While the local conditions can be surveyed and understood relatively well, and thus disaster scenarios can be described very easily, it is much more difficult in the cloud. As a rule, one can assume that the cloud provider will largely exclude itself from all liability through its terms and conditions and TOS. This lies in the common cloud environments for Infrastructure as a Service (IaaS), i.e. the rental of virtual machines and storage for free use Backup is usually the responsibility of the customer. Sometimes snapshots are offered, but they usually do not replace a backup.

In the case of SaaS services, there is sometimes a rudimentary backup of the provider, or, in the meantime, interfaces to which the common backup tools can dock in order to carry out a data backup on their own responsibility are much more common. And as a rule, the backup is not the challenge: granular restoration is often the real challenge for which special tools are required.

Availability modeling in the cloud

There are other challenges for cloud data centers. At AWS sometimes you have to restart virtual machines in order to move them to another hardware, because Amazon wants to carry out maintenance on the original hardware.

At Azure it is, for example, the case that the redundancy is described in availability zones and availability sets. Each Availability Zone consists of at least one data center, whose power supply, cooling and network operations function independently. The availability sets, on the other hand, are only independent servers, storage and network components in a common data center.

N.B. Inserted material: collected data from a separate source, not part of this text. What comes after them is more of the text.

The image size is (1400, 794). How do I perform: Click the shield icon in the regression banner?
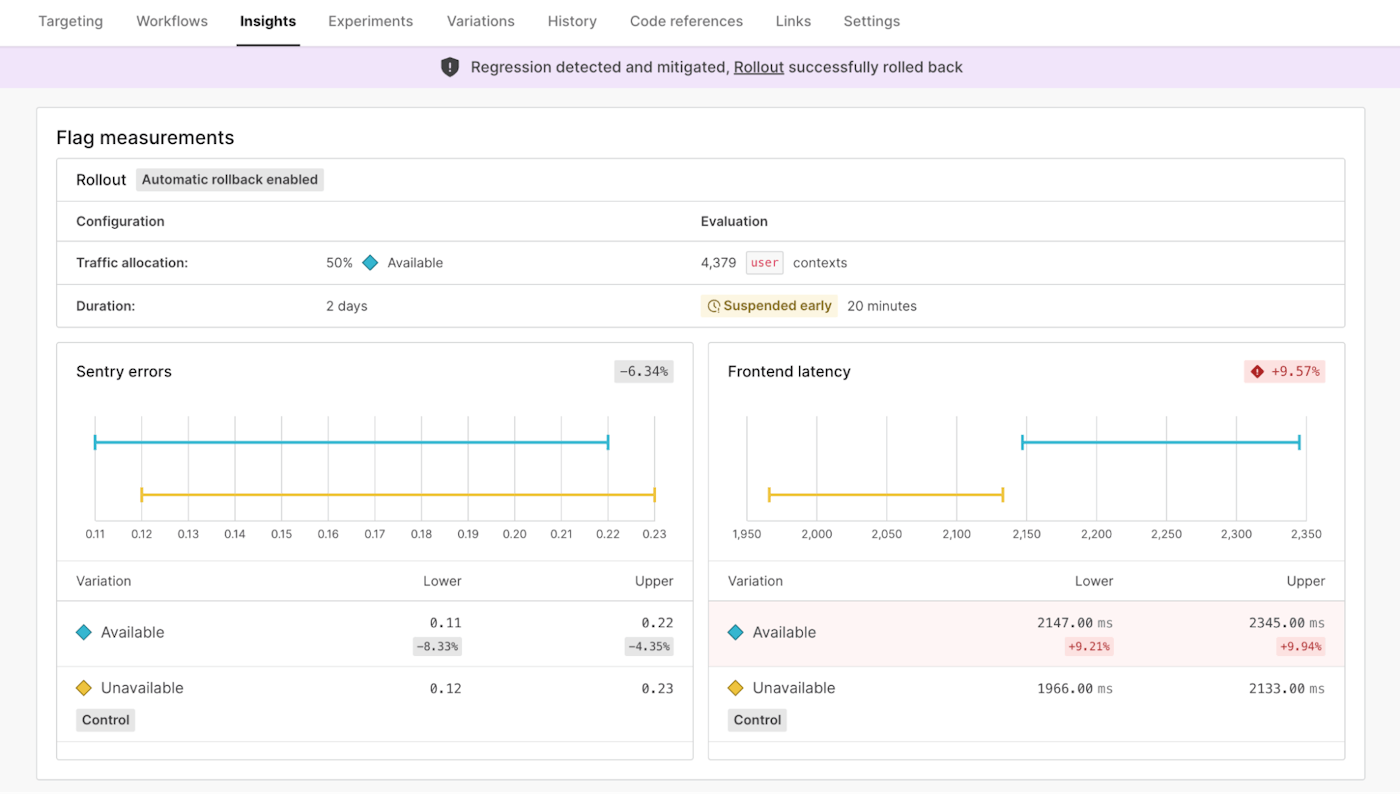click(x=450, y=67)
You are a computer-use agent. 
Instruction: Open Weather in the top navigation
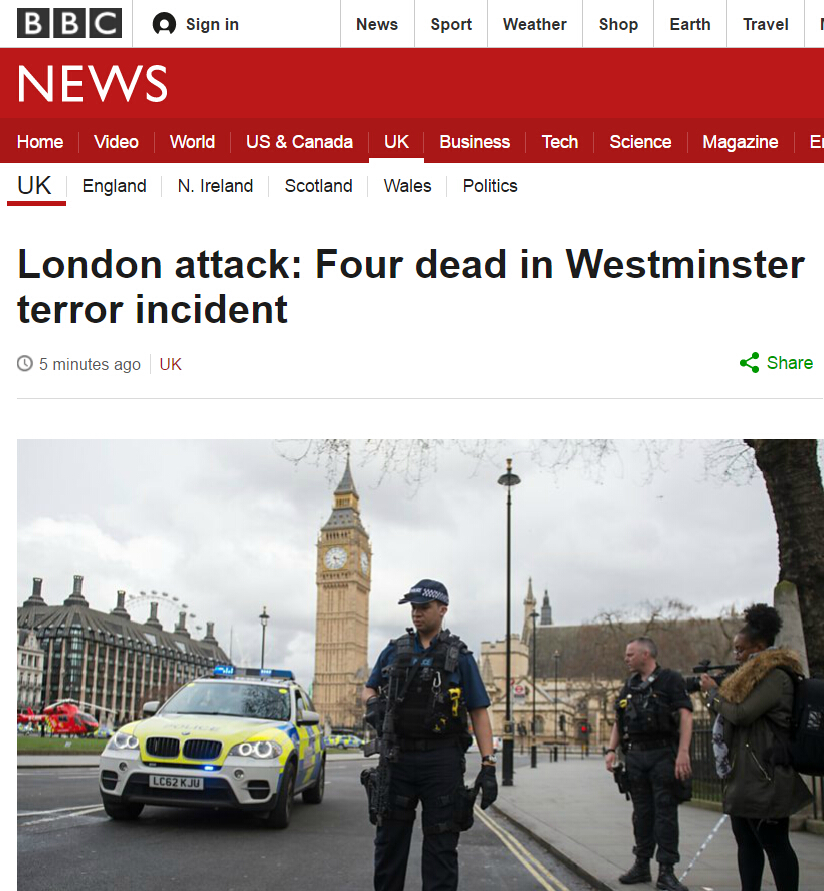point(535,24)
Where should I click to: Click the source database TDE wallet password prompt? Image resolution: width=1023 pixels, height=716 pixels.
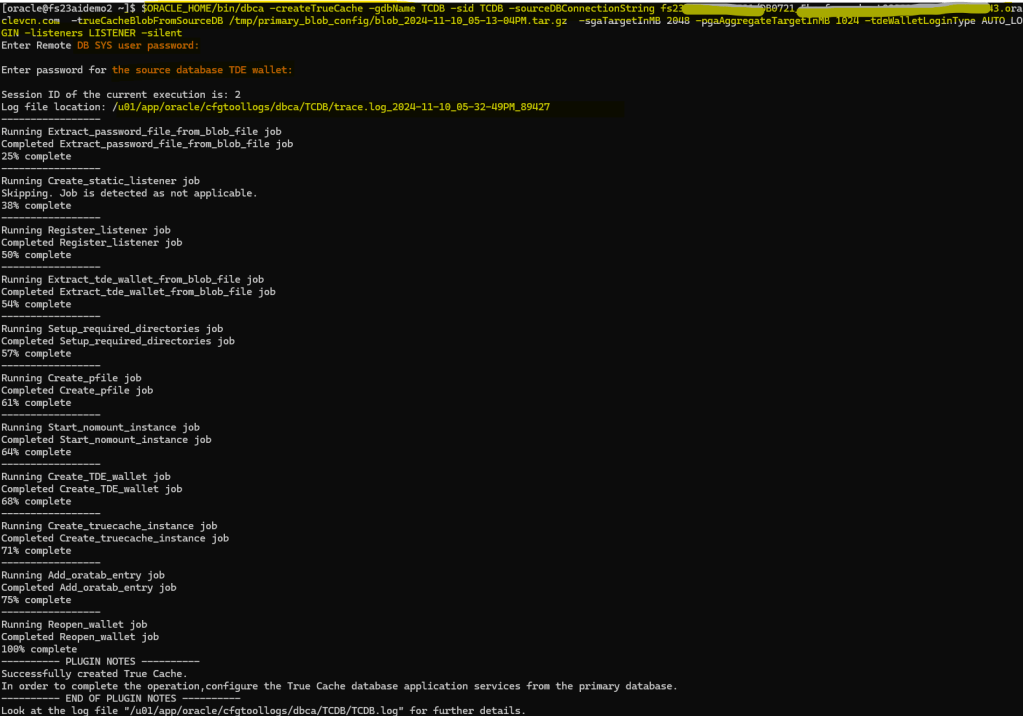147,70
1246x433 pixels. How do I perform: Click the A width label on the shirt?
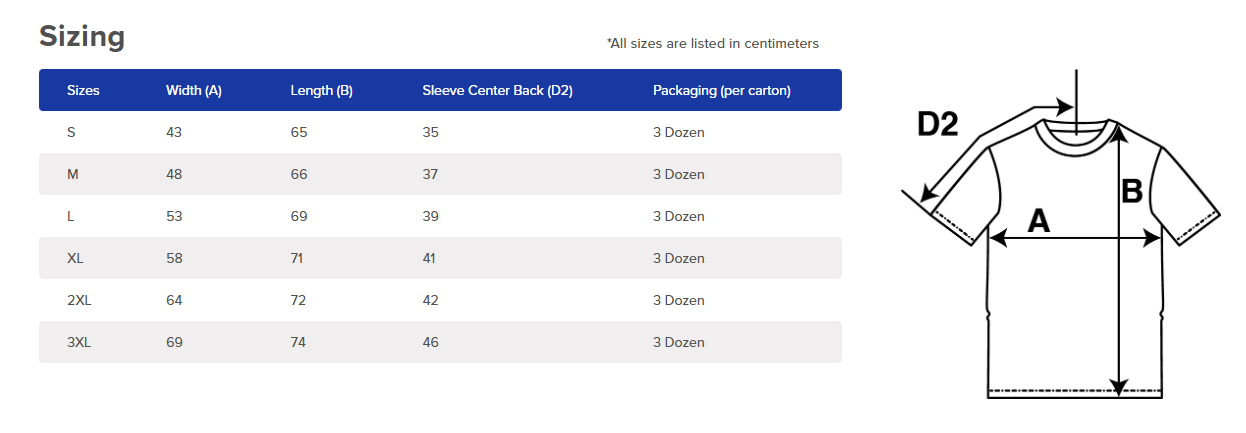tap(1039, 220)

Azure in Germany does not yet offer any availability zones. If you need this, you have to go to Azure Europe West, i.e. Amsterdam. This shows that the change to the cloud is more complicated in detail than it seems at first glance.

Security costs

And here it is important to consider where you come from: Compared to the server cabinet in the broom closet, the cloud is probably better secured. But if you come from a certain available modeled setup with separate server rooms on your own company premises, you have to make sure that the availability is not worse than before. And cloud providers usually pay for this improved availability. Just like any other topic. Anyone who has ever tried to estimate their backup costs at Microsoft in the calculator at Azure can probably understand that.

Contingency planning

It is actually important for all those responsible to find out about the Risks and the effects of failure and destruction to become clear. This can be done in a structured way in a tool for emergency planning, it can also happen with the hand on the arm in a wiki. It is only important to consider whether this documentation can still be accessed after a disaster. Not to be overlooked are regular system recovery tests. Nothing is more fatal than a backup that cannot be restored.